#### WHAT YOU SHOULD DO:
Go through the records and give each one again exactly, omitting the images.

[Dataset entries]
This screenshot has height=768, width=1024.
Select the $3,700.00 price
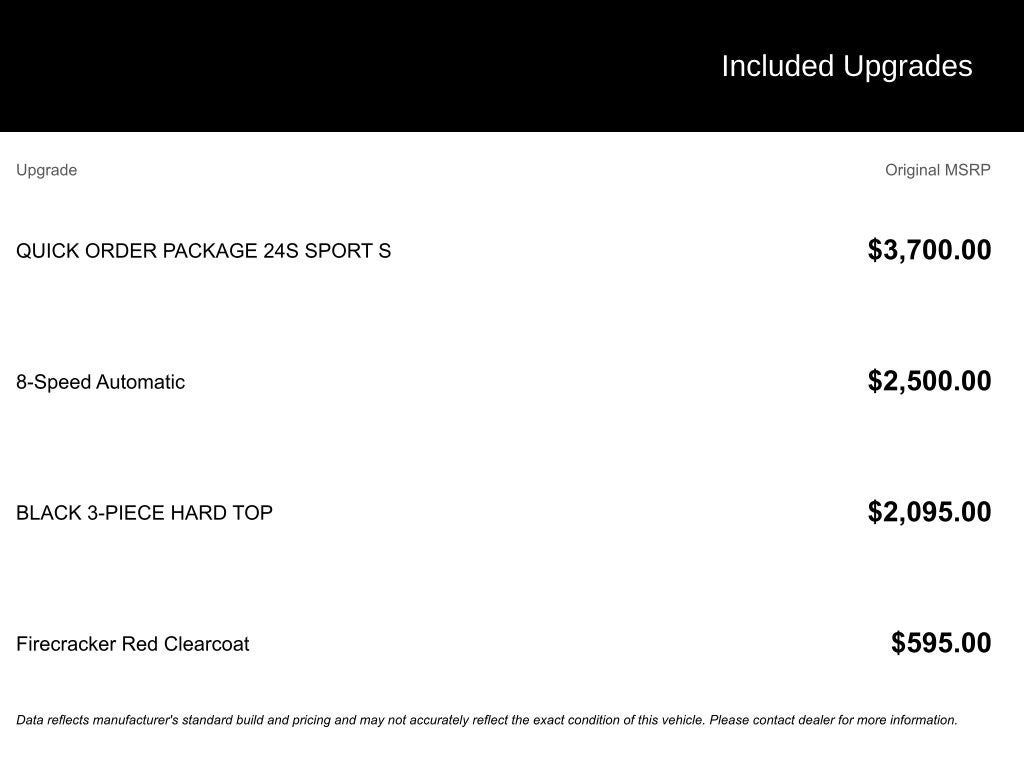click(x=929, y=250)
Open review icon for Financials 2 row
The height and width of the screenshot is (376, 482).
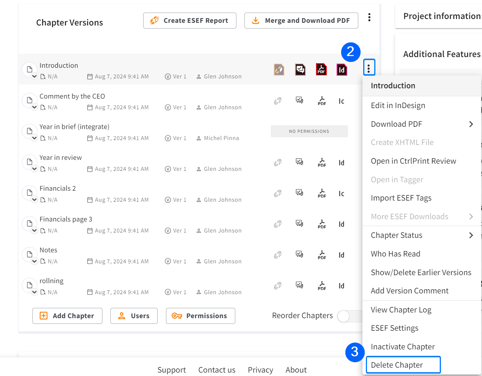click(299, 193)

#### ANSWER BOX:
This screenshot has height=768, width=1024.
Select the $3,700.00 price
click(x=929, y=250)
Open review icon for Financials 2 row
The height and width of the screenshot is (376, 482).
click(299, 193)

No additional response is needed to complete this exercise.